*EXERCISE AIM:* Would you retype exactly the lines from the one holding "You are a computer-use" through the last line of the listing, and only those, without pictures?

*MATERIAL FOR THIS TASK:*
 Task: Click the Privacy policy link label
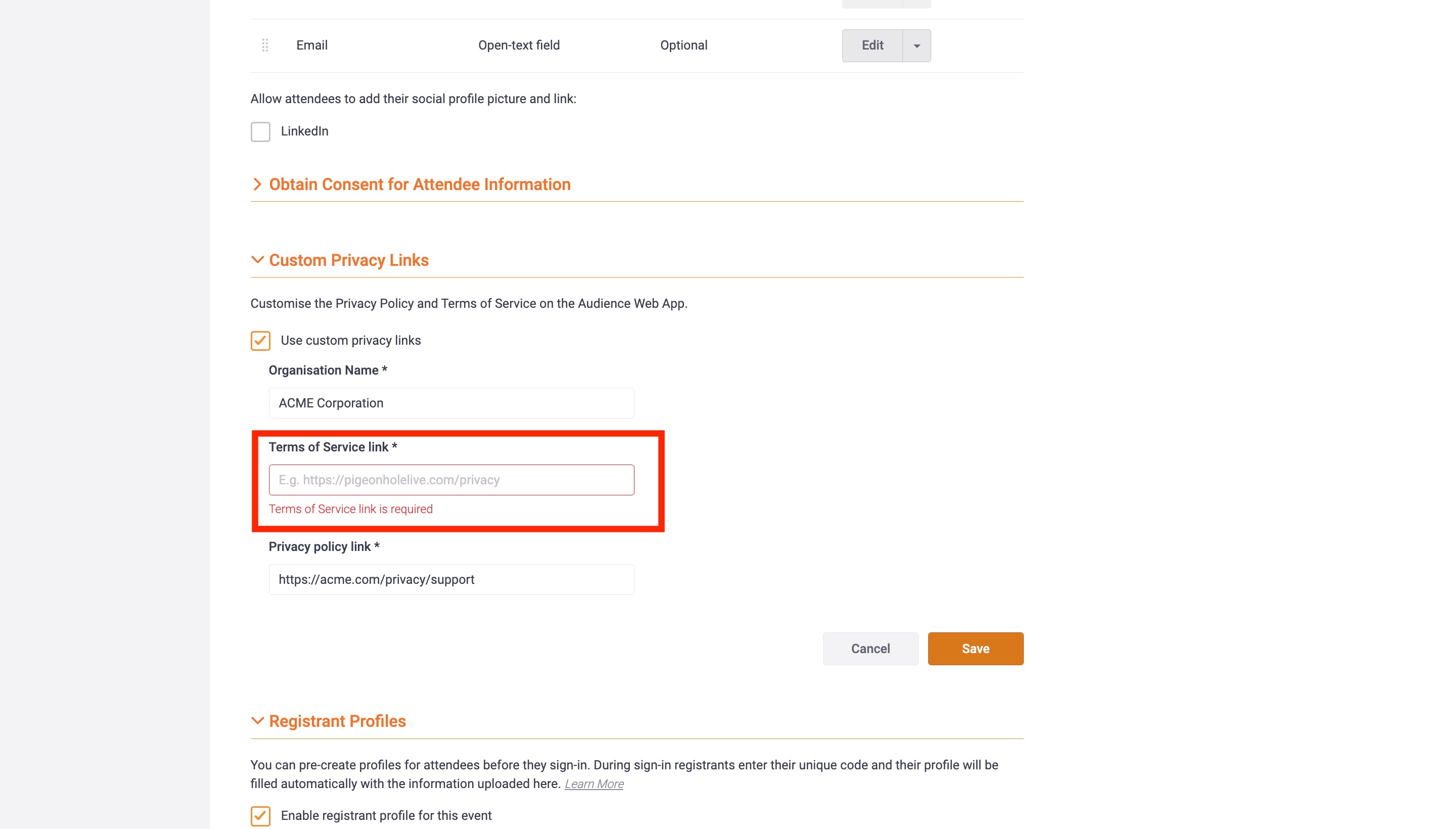coord(324,546)
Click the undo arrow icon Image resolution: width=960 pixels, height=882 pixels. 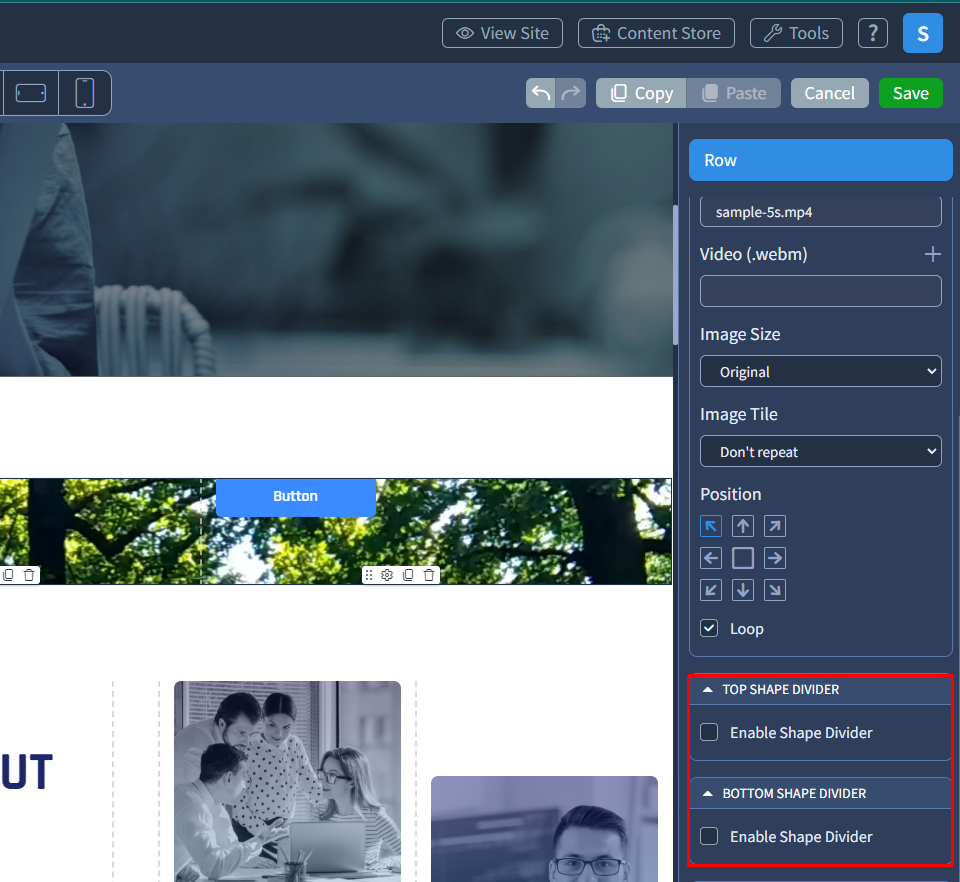[540, 92]
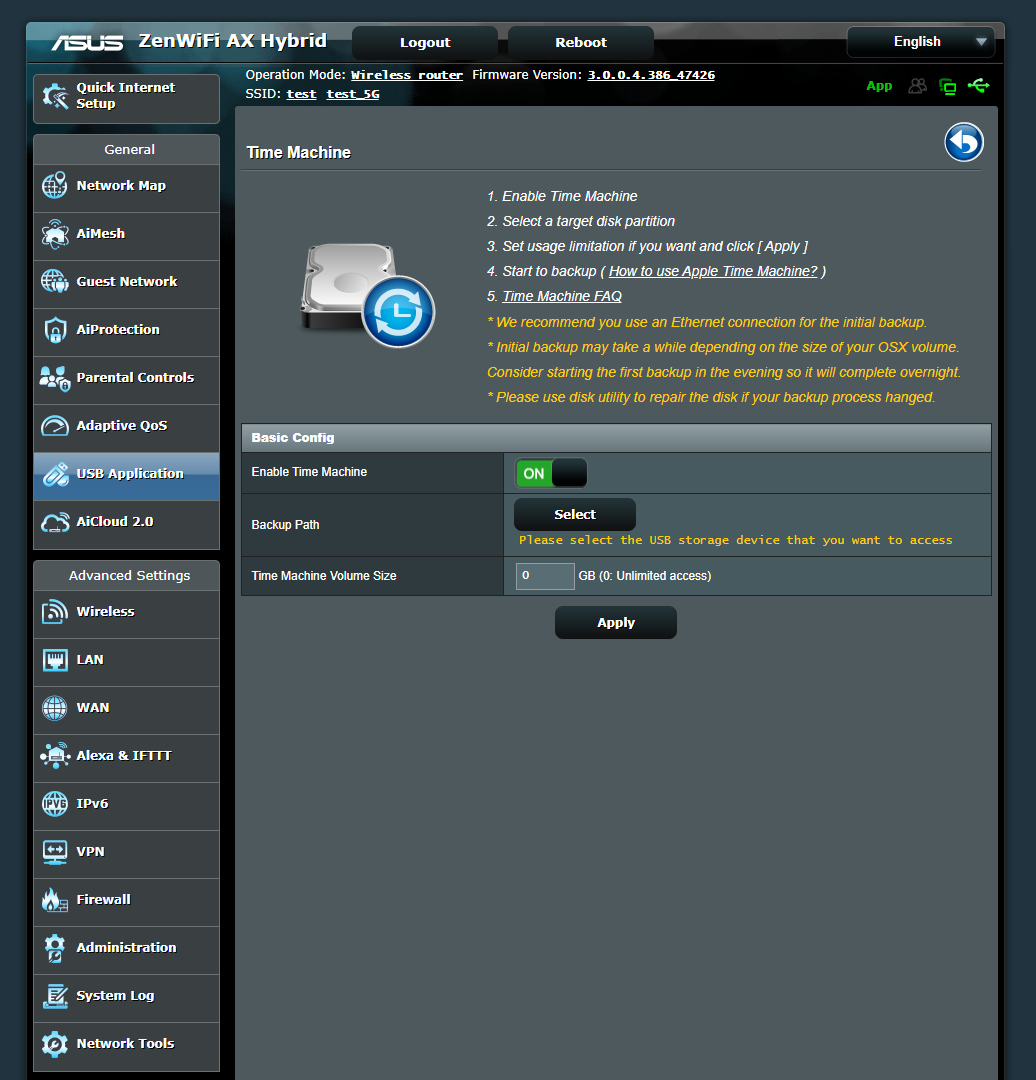This screenshot has height=1080, width=1036.
Task: Click the Apply button
Action: pyautogui.click(x=615, y=622)
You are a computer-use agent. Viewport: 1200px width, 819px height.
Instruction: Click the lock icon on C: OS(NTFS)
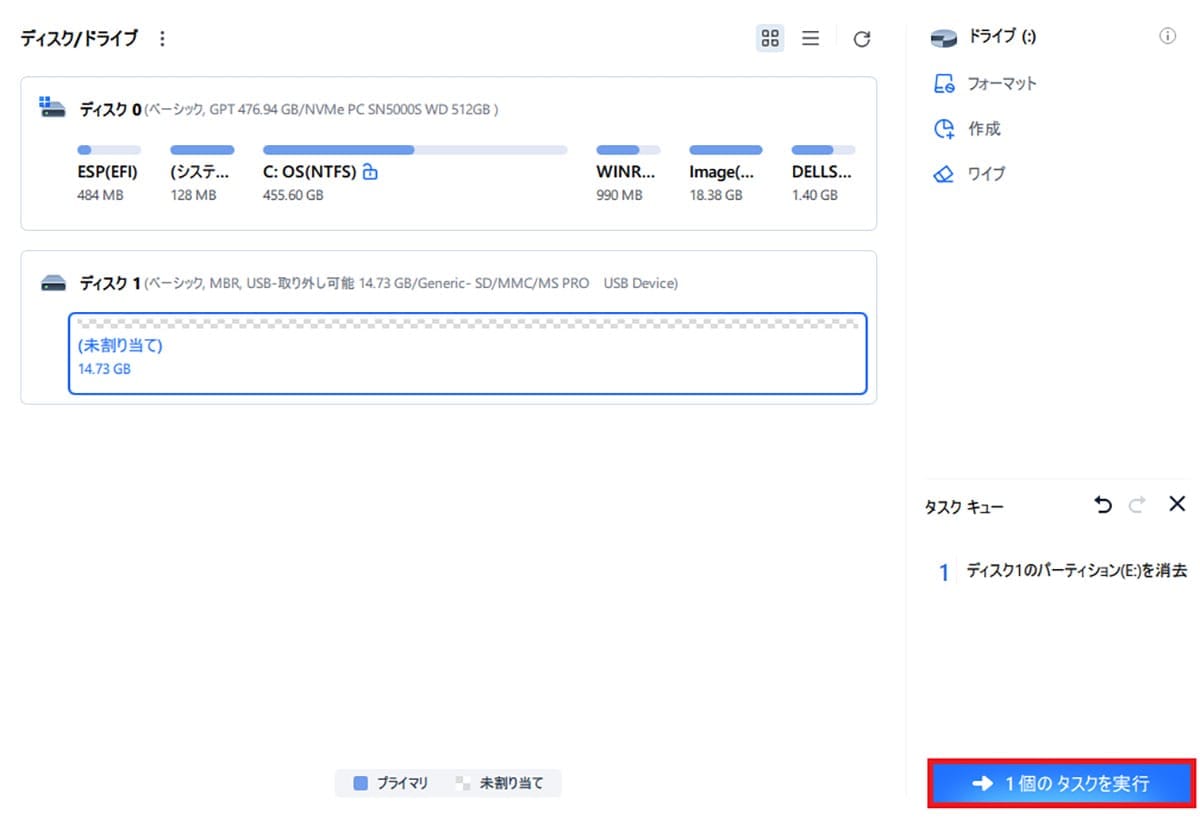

*ANSWER SPACE:*
You are a computer-use agent. Viewport: 1200px width, 819px height.
Instruction: Click the lock icon on C: OS(NTFS)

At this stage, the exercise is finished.